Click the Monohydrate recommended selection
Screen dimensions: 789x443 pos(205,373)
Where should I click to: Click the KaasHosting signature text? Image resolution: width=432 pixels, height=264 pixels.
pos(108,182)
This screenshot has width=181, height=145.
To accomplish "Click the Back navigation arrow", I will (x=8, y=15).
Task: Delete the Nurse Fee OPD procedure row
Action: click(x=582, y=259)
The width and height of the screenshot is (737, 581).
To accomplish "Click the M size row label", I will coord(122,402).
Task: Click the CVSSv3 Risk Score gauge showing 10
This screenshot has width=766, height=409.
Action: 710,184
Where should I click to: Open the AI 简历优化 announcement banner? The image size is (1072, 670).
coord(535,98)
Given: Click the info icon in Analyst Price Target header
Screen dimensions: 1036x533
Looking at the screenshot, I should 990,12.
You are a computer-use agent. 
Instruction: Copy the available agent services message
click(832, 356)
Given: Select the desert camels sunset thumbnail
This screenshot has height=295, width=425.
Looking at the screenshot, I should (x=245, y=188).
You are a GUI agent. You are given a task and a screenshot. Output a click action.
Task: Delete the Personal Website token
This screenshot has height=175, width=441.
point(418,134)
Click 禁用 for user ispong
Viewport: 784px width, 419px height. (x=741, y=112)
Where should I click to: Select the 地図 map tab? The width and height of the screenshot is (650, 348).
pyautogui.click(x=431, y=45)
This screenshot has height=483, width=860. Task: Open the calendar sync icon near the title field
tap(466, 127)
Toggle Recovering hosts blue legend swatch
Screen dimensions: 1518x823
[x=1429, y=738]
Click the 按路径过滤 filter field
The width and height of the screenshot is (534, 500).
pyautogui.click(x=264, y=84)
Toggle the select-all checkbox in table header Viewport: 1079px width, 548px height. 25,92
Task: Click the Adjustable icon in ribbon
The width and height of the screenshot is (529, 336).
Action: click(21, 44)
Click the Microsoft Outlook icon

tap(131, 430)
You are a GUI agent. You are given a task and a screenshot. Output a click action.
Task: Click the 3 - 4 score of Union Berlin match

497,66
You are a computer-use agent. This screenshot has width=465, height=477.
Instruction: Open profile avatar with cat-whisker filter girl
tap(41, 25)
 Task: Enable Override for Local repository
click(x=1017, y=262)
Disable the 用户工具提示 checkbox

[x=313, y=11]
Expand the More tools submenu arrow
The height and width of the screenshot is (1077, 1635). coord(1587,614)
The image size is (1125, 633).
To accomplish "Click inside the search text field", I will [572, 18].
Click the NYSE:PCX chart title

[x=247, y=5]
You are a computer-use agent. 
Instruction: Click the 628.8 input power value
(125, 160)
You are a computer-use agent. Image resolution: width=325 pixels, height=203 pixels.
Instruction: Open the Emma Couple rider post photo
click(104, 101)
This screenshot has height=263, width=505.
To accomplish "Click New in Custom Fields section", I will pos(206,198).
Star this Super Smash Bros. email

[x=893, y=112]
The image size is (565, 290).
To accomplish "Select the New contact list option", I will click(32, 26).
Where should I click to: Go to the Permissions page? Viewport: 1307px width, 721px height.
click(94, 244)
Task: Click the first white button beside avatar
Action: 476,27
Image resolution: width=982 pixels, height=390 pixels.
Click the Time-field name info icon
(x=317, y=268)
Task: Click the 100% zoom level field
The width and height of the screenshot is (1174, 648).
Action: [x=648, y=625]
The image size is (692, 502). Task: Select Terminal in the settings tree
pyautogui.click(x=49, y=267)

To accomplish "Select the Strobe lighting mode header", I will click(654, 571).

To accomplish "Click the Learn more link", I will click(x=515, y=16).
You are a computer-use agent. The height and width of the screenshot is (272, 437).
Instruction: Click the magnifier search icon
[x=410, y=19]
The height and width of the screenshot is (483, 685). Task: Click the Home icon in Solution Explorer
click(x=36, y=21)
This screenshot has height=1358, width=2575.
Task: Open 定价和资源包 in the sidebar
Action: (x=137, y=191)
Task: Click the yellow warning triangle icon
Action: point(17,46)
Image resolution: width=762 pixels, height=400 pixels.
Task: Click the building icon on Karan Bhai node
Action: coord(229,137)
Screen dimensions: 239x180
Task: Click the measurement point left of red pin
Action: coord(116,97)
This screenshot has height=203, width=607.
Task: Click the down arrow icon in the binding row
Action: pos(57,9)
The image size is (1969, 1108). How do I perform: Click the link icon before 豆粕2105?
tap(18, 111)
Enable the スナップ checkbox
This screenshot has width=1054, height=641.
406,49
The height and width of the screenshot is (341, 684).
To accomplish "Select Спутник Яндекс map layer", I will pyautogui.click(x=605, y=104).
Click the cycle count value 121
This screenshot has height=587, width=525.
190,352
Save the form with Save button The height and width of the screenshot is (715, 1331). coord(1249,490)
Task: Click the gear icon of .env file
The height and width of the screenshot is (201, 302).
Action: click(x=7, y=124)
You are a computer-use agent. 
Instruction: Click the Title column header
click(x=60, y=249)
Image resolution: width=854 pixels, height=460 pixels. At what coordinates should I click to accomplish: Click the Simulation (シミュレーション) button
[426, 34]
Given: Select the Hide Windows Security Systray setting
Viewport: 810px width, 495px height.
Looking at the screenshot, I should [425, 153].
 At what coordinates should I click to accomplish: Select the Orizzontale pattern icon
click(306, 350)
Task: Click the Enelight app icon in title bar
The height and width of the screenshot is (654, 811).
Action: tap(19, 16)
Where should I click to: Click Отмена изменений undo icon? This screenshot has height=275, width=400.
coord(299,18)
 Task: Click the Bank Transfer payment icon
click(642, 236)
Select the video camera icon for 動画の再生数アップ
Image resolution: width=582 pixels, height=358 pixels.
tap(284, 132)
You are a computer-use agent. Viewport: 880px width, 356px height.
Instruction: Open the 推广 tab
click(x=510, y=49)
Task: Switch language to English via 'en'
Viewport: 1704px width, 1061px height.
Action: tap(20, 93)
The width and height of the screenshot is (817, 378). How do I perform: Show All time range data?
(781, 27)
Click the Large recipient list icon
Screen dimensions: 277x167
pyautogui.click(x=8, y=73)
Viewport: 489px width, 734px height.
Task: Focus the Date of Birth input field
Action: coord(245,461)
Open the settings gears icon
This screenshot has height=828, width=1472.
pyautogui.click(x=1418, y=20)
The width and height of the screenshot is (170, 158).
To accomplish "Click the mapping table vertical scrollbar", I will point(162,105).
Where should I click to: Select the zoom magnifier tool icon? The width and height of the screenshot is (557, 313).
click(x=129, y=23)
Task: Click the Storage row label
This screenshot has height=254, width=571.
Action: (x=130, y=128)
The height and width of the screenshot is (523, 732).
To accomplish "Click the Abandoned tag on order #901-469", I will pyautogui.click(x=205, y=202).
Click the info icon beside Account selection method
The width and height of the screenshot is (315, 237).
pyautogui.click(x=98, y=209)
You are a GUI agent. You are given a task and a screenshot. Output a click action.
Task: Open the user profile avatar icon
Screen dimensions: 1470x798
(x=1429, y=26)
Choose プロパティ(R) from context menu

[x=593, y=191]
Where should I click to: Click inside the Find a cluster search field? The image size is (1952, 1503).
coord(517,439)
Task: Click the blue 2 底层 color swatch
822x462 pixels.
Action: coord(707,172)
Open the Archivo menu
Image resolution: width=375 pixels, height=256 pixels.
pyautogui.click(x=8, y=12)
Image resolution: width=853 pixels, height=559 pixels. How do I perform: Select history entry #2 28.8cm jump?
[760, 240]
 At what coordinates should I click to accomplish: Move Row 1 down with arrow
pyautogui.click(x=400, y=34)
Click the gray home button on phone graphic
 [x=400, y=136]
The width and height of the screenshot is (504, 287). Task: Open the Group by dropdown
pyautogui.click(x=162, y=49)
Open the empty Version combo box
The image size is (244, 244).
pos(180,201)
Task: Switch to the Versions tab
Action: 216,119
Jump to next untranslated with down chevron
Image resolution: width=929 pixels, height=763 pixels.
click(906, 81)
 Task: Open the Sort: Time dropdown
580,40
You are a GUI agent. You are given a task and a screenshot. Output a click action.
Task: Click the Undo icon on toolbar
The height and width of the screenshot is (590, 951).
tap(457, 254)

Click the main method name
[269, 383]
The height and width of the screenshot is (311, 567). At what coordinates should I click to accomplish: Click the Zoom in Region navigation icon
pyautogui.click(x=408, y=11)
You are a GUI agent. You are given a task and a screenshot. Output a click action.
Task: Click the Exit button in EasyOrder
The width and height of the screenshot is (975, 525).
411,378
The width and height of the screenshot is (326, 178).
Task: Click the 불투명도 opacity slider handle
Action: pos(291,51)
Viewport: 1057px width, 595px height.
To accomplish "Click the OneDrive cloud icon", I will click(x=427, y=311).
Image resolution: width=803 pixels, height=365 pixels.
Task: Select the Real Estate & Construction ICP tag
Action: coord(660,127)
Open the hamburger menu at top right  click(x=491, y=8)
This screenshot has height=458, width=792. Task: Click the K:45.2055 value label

________________

→ WRITTEN INSTRUCTION: Rewrite the material starting at the line that contains "Given: Select the desert" and ending at the line that contains "pyautogui.click(x=431, y=45)", with "thumbnail" changed to "preview image" and nothing else altered.

→ SOLVED EXERCISE:
Given: Select the desert camels sunset preview image
This screenshot has height=295, width=425.
Looking at the screenshot, I should (x=245, y=188).
You are a GUI agent. You are given a task and a screenshot. Output a click action.
Task: Delete the Personal Website token
This screenshot has height=175, width=441.
point(418,134)
Click 禁用 for user ispong
Viewport: 784px width, 419px height. (x=741, y=112)
Where should I click to: Select the 地図 map tab? The width and height of the screenshot is (650, 348).
pyautogui.click(x=431, y=45)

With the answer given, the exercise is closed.